I'm in Tiki, and heard about the release, some cars rusting, but do not have any other info.


----------



## Goags (May 28, 2004)

Charlie posted alittle info on the other thread...#10
http://2coolfishing.com/ttmbforum/showthread.php?t=499856


----------



## InfamousJ (May 21, 2004)

Mad Mike said:


> Not possible.





Goags said:


> Charlie posted alittle info on the other thread...#10
> http://2coolfishing.com/ttmbforum/showthread.php?t=499856


 :rotfl: :rotfl:


----------



## Hooked Up (May 23, 2004)

Mad Mike said:


> Not possible.


Redfish555

Here ya go

Marathon had a release Thurs. night. Several residents found brown spots/stains on their houses/boats/cars. Marathon was contacted. Samples were taken. And they will get back to us, on how to remove. We were advised do not try to clean/remove spots/stain it may do more harm than good. If you find these spots contact Marathon, Keith Hightower or TH[email protected] or contact Tiki ofc. 
This e-mail has been sent to you by Village of Tiki Island. To maximize their communication with you, you may be receiving this e-mail in addition to a phone call with the same message. If you wish to discontinue this service, please inform Village of Tiki Island either IN PERSON, by US MAIL, or by TELEPHONE at 409-935-1427 or REPLY TO THIS EMAIL​


----------



## kinja (May 21, 2004)

Mad Mike said:


> Why do you want to know?


Affected assets.


----------



## sotexhookset (Jun 4, 2011)

Yes. I was in Tomball visiting for a wedding at the time and I had a door ding on my truck that wasn't there prior to the festivities afterward. I'm goin to give this Hightower fella a call. Thanks for the info.


----------



## eric5678 (Sep 12, 2010)

cat cracker "sheared apart a the weld seam" and released process components.

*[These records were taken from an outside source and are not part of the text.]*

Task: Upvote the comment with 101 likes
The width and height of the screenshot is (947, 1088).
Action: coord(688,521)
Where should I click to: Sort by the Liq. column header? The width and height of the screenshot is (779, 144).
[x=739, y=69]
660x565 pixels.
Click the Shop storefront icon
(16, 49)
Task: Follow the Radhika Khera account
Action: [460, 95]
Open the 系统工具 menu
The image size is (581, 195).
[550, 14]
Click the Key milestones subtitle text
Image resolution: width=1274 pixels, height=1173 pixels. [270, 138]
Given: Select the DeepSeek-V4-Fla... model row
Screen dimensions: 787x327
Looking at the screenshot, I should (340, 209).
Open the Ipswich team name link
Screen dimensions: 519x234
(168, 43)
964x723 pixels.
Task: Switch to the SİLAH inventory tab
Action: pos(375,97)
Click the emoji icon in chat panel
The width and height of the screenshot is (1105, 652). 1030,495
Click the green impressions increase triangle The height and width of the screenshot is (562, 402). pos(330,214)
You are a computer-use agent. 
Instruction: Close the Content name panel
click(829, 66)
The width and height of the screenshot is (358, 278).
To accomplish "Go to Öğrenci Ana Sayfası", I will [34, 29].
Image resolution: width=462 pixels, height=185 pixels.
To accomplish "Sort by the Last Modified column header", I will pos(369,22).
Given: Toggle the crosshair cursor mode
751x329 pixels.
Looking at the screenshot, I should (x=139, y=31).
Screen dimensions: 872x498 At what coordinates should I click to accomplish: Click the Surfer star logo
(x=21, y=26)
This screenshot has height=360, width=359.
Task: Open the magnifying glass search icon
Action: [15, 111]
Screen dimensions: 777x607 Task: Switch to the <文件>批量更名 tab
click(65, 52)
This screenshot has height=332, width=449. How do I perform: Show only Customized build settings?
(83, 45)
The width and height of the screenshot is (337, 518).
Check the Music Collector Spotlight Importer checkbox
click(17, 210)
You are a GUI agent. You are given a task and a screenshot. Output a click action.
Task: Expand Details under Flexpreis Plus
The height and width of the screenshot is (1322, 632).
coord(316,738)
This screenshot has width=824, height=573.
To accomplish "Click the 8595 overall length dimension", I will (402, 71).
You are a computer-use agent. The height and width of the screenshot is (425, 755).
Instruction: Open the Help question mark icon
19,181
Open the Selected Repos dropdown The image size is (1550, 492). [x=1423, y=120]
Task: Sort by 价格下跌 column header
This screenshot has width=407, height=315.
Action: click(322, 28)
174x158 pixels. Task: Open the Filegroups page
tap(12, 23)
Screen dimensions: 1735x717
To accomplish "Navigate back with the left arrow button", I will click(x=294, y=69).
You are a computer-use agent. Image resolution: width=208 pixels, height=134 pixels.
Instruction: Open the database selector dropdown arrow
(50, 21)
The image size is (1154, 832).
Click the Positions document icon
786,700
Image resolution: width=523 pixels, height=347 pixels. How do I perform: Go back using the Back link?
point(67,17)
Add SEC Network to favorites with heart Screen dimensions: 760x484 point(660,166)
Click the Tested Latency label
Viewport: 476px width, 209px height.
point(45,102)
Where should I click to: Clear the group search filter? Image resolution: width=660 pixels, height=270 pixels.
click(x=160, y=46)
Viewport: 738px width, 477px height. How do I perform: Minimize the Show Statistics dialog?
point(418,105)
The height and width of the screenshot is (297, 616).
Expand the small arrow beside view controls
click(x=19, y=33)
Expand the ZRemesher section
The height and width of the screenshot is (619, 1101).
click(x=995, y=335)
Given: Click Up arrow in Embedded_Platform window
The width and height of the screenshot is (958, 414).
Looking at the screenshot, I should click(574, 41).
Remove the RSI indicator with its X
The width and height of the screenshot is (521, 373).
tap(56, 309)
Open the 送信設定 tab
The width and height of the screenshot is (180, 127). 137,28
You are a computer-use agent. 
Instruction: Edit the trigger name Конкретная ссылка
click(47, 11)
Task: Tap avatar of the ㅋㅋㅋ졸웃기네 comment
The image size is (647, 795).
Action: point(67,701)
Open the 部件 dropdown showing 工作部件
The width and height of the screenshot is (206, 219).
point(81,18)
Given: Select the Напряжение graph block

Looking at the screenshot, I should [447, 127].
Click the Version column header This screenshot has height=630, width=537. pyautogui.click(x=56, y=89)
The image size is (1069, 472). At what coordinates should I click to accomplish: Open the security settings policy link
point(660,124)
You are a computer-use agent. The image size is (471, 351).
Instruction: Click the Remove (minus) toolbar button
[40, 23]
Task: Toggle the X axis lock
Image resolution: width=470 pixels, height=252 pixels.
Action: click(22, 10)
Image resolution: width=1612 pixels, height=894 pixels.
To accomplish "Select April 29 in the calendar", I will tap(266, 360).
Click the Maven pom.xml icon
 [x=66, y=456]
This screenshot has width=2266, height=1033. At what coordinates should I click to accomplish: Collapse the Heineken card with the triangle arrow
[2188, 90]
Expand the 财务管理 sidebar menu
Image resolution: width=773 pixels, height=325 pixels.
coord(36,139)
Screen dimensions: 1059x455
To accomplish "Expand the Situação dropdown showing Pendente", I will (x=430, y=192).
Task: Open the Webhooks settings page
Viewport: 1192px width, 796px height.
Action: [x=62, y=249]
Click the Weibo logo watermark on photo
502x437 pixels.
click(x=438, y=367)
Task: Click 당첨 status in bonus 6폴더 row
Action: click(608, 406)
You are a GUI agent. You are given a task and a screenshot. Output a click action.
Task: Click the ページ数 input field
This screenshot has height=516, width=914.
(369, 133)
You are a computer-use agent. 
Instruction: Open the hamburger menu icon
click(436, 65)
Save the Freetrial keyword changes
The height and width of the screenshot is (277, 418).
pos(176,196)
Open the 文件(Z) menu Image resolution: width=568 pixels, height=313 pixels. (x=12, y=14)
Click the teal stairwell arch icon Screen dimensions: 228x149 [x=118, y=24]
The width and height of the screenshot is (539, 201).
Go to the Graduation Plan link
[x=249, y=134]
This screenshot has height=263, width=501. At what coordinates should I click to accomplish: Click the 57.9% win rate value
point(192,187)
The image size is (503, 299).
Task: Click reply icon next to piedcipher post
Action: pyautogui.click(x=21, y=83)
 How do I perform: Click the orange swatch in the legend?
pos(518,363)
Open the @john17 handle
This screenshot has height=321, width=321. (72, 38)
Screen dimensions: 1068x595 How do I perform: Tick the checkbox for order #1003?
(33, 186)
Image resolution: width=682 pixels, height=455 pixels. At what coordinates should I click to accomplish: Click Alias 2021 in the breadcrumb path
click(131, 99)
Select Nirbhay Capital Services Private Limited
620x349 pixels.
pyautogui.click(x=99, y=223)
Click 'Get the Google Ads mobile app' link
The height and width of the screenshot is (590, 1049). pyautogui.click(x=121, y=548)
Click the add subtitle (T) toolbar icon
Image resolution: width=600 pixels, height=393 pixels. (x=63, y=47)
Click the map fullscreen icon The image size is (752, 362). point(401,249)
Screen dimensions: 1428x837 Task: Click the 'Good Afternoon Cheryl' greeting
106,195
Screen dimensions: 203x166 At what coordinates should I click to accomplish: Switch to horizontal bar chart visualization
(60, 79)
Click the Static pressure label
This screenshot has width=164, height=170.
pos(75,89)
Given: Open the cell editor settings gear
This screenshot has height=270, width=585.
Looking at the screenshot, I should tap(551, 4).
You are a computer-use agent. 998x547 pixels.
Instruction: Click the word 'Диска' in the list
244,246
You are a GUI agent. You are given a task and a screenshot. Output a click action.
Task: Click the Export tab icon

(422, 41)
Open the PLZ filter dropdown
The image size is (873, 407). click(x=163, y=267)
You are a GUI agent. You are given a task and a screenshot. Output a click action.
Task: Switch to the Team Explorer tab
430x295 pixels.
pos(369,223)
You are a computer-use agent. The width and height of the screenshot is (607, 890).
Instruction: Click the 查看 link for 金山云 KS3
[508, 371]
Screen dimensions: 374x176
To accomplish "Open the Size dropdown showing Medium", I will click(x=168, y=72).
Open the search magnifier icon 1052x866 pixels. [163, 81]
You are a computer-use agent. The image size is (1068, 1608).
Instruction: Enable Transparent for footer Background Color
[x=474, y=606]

The article says light ends and heavy ends.

Man, I'm glad I don't have to go out there anymore.

http://www.galvestondailynews.com/news/local_news/article_89e6abe4-d1f8-11e2-9183-001a4bcf6878.html


----------



## Lawson4x454 (Jan 4, 2013)

Was Bayou Vista affected?


----------



## Bird (May 10, 2005)

Winds were out of the North during the time of the release. I looked around at my house, boat and trucks and didn't see anything other than the usual salt, dirt and seagull poop.


----------



## rio frio (Jan 12, 2005)

Slurry....a black oily substance.......2 AM TIL 4 AM Friday morning
Wind was out of the north and blew towards tiki....not b vista
Release was in the 900 block of loop 197 south...........pm as needed


----------



## Texxan1 (Dec 31, 2004)

doesn't sound like BV was involved so thats good

sucks for you tiki guys though

Look it over carefully

Now as for Mike!!!!!!!!! Pay attention youngun lol


----------



## donf (Aug 8, 2005)

My car and my Tiki house are ruined by this release, when the sirens went off, I took my family and the chirrens to the County Health Center to get evaluated. 
They said the chirrens are fine and the car needs a wash job. They may have said the car is fine and the chirrens need a wash job, I gets confused sometimes.
Tony Buzbee came to my house and wanted me to sign a paper to sue Amoco/BP/Marathon for 15 million dollars. 
I says bring it on!!


----------



## 4 Ever-Fish N (Jun 10, 2006)

donf said:


> My car and my Tiki house are ruined by this release, when the sirens went off, I took my family and the chirrens to the County Health Center to get evaluated.
> They said the chirrens are fine and the car needs a wash job. They may have said the car is fine and the chirrens need a wash job, I gets confused sometimes.
> Tony Buzbee came to my house and wanted me to sign a paper to sue Amoco/BP/Marathon for 15 million dollars.
> I says bring it on!!


I shouldn't admit it but that there is FUNNY!


----------



## rc10j1 (Jul 15, 2010)

If the cat had ruptured, you wouldn't be here talking about dirty cars. We would be talking about lots of dead bodies and millions in damage.


----------



## eric5678 (Sep 12, 2010)

Ya if the main column lit off there'd be trouble for sure, but just because something in the cat cracker breaks doesn't mean the unit's cratered.


----------



## InfamousJ (May 21, 2004)

The nut cracker is the real worrysome part.


----------



## roundman (May 21, 2004)

growing up my dad was a welder at shell dpmc, i dont know how many times him telling mom, " the catcrackers down "


----------



## gater (May 25, 2004)

*Marathon*

The jokes are funny but you don't realize how close they come to some serious *****, it easily could have leveled that plant.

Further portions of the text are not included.